In the combined treatment group of our study, striking choroidal hypoflourescence was observed on fluorescein angiography, and this persisted during the 12 months of follow-up, with recurrence of CNV occurring within this area of reduced choroidal perfusion. Reduced choroidal perfusion is a known consequence of PDT therapy as treatment temporarily closes small- and medium-sized choroidal vessels as well as CNV.9 Concurrent treatment with both steroids10 and ranibizumab11 prolong reduced choroidal perfusion. The PROTECT study11 demonstrated reduced choroidal perfusion using indocyanine green angiography that persisted over 9 months of follow-up in 10 of 11 patients. The choroidal circulation did gradually reperfuse to some degree during this time, and CNV recurred only after reperfusion of the surrounding choriocapillaris. Microperimetry demonstrated improved retinal sensitivity despite reduced choroidal perfusion. No patients suffered severe visual loss in PROTECT and, in contrast to our findings, the mean visual acuity increased by 4.5 letters 1 month after initial treatment. It was concluded that the observed reduced choroidal perfusion did not appear to have any short-term functional significance. However, unlike our study, the PROTECT study was a small case series to evaluate the safety of same-day PDT and intravitreal ranibizumab and did not randomise patients to compare this regime with ranibizumab monotherapy. Furthermore, repeat PDT was administered if there was significant leakage found on fluorescein angiography at months 3, 6, and 9, and ranibizumab was only administered at baseline and at months 1, 2, and 3.

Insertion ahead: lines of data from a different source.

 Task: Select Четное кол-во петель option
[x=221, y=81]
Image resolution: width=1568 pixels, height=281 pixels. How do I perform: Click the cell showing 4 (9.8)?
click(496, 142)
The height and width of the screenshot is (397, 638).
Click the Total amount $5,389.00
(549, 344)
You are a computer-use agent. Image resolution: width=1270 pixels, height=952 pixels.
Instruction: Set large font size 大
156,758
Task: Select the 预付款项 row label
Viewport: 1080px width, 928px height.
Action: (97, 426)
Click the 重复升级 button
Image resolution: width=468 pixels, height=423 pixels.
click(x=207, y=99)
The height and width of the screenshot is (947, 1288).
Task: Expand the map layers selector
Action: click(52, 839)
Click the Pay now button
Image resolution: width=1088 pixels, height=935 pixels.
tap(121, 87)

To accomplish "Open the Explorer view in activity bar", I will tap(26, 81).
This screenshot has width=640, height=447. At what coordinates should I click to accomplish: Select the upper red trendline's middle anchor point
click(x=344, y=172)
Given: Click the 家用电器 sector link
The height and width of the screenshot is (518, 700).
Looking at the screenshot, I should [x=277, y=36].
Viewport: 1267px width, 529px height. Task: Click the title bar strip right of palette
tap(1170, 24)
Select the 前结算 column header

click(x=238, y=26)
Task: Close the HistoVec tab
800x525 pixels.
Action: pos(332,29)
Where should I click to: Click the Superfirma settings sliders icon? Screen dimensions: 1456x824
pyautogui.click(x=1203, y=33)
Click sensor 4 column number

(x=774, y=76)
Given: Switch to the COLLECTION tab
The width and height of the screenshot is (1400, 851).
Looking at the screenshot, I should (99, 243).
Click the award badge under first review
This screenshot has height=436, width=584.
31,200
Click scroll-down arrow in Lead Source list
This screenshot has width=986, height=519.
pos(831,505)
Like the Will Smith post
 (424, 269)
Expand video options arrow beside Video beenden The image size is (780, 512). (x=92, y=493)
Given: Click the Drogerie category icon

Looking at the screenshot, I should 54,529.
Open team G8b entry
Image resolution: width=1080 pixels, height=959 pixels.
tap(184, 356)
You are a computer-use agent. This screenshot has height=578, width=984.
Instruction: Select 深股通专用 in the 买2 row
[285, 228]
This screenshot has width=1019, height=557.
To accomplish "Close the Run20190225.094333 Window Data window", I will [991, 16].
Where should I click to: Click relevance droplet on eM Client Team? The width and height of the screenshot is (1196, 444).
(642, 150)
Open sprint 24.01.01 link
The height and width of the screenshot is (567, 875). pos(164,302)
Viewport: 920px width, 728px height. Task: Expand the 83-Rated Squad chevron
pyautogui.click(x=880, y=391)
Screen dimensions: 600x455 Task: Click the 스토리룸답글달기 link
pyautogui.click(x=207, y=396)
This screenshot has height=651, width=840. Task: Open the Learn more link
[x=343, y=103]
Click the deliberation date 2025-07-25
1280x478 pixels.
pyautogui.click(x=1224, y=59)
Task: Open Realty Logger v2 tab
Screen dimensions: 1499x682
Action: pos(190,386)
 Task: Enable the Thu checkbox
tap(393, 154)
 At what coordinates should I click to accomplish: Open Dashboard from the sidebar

It is not yet known whether inhibiting the process of vascular remodelling has any longer-term effects on the retinal pigment epithelium and retina.12 However, one study reporting 24-month data comparing PDT treatment with PDT and intravitreal triamcinolone11 demonstrated better visual acuity for the combination group in the first year, but progressive visual decline during the second year of follow-up. Reduced choroidal perfusion was still seen on angiography in the combined group at 24 months. Furthermore, the reduction of vision in the steroid-treated group was associated with atrophic chorioretinal and retinal pigment epithelium changes as demonstrated by retinal thinning on OCT and reduced macular fundus autofluorescence when compared with the PDT-only group. If ranibizumab is reducing choroidal reperfusion in a similar manner, it is at least possible that any potential benefit in terms of reduced treatment requirement could be at the cost of longer-term chorioretinal atrophy.

At present there is a lack of solid evidence that combination therapy is superior to ranibizumab monotherapy and, given concerns over potential adverse effects, longer-term results from larger randomised controlled trials are awaited. Strategies to limit reduced choroidal perfusion in combination therapy, such as reduced-fluence PDT with ranibizumab, are currently under investigation.